Recorded values from previous stories

MY_HTTP_SERVER_0_IP=<value>
MY_HTTP_SERVER_1_IP=<value>

What

Let’s get that HTTP server accessible from off-platform! In this story you are going to add a route to my-http-server with route registrar. You will learn how route registrar load balances requests.

How

📝 Update the instance group to include route registrar routes

  1. Run cf domains to find out the SYSTEM_DOMAIN for your deployment
  2. Update your bosh manifest to add routes via route registrar.
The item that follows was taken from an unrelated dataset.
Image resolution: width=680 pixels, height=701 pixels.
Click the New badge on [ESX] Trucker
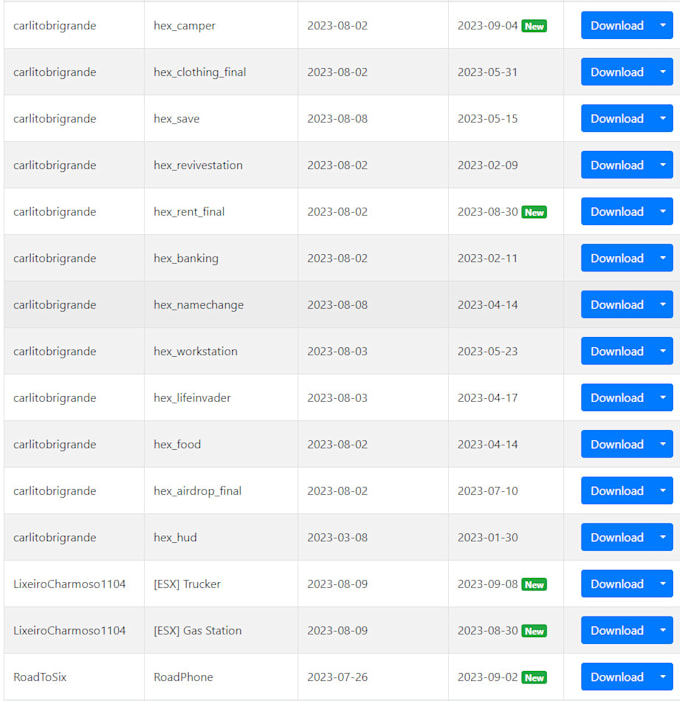[x=534, y=584]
Redeploy.

    instance_groups:
    - azs:
      - z1
      instances: 2
      jobs:
      - name: route_registrar
        properties:
          nats:
            tls:
              client_cert: ((nats_client_cert.certificate))
              client_key: ((nats_client_cert.private_key))
              enabled: true
          route_registrar:
            routes:
            - name: meow-route               # <<< Add this new stuff to routes
              port: 9994                     # <<<
              registration_interval: 10s     # <<<
              uris:                          # <<<
              - meow.SYSTEM_DOMAIN           # <<< Make sure to replace SYSTEM_DOMAIN. You can also replace meow if you want. But why would you?
        release: routing
      name: my-http-server
      networks:
      - name: default
      stemcell: default
      update:
        serial: true
      vm_type: minimal
    

🤔 Run the HTTP server on both instances of my-http-server

  1. Look back at the story Life Without Route Registrar if you need help with this.

🤔 Hit the route

  1. Curl the route you created (with no port) from your local terminal. You should see something like…
    Hello from machine with mac address 42:01:0a:00:01:14
    
  2. Curl the route a couple more times.
    • ❓ Does the mac address change? Why or why not?

Expected results

You should see the mac address load balance evenly between the two instances of my-http-server. If you are only seeing one mac address, you might not have both servers running successfully.